Recorded information >>
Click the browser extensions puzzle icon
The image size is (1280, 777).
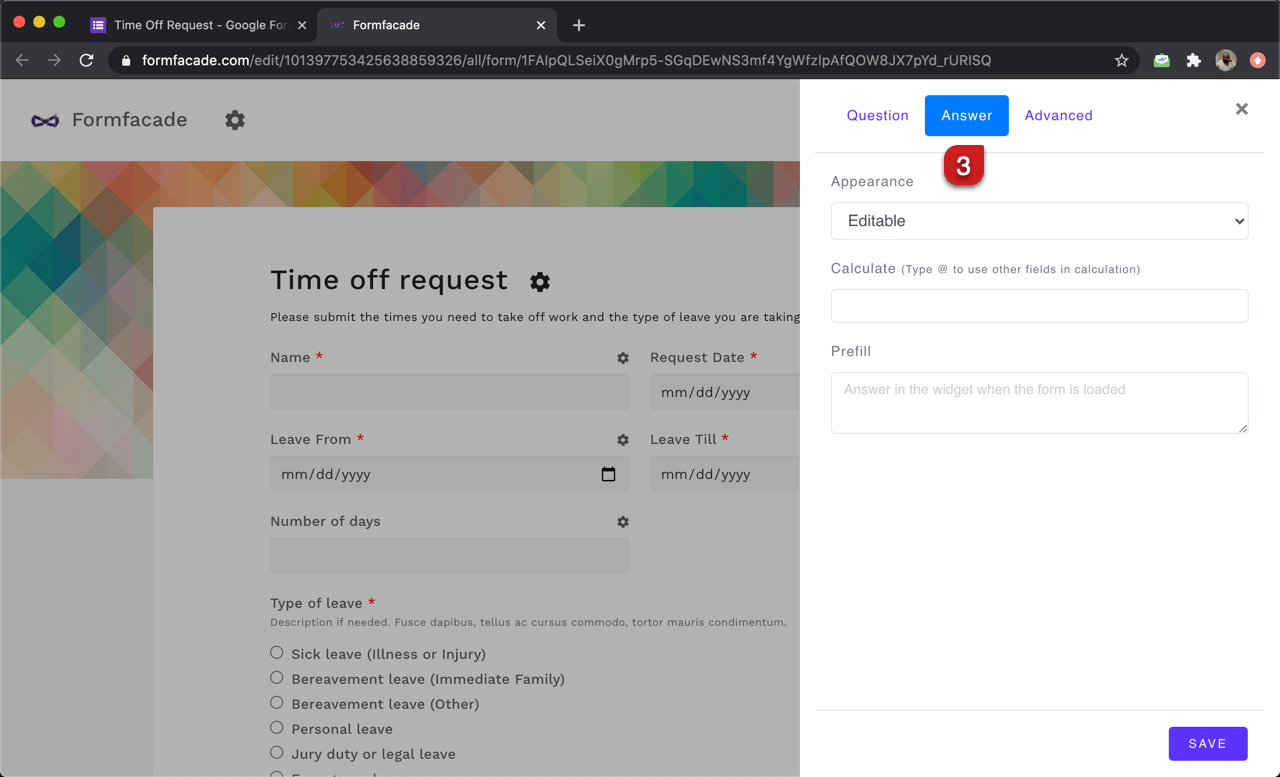click(x=1193, y=60)
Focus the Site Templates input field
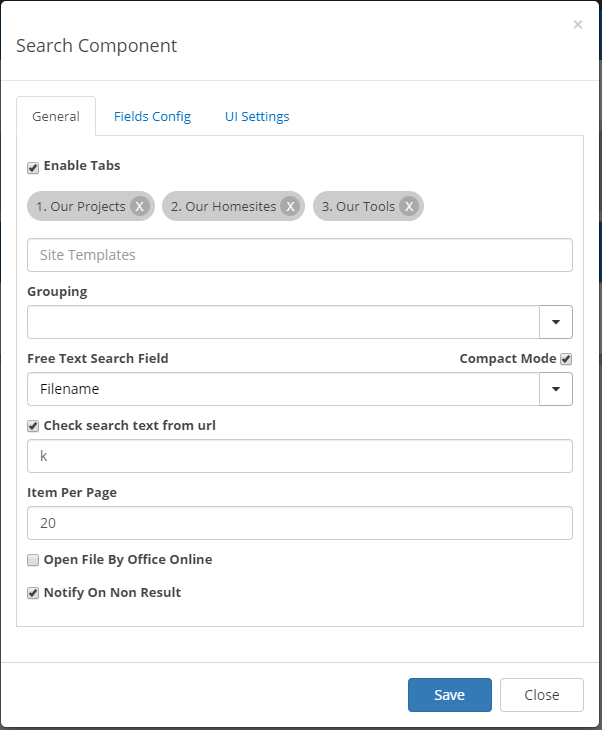 300,255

Work request >> From the first record to the last, transcribe everything exactly but drop the pictures.

Your response >>
Click the browser extensions puzzle icon
The image size is (1280, 777).
click(x=1193, y=60)
Focus the Site Templates input field
 300,255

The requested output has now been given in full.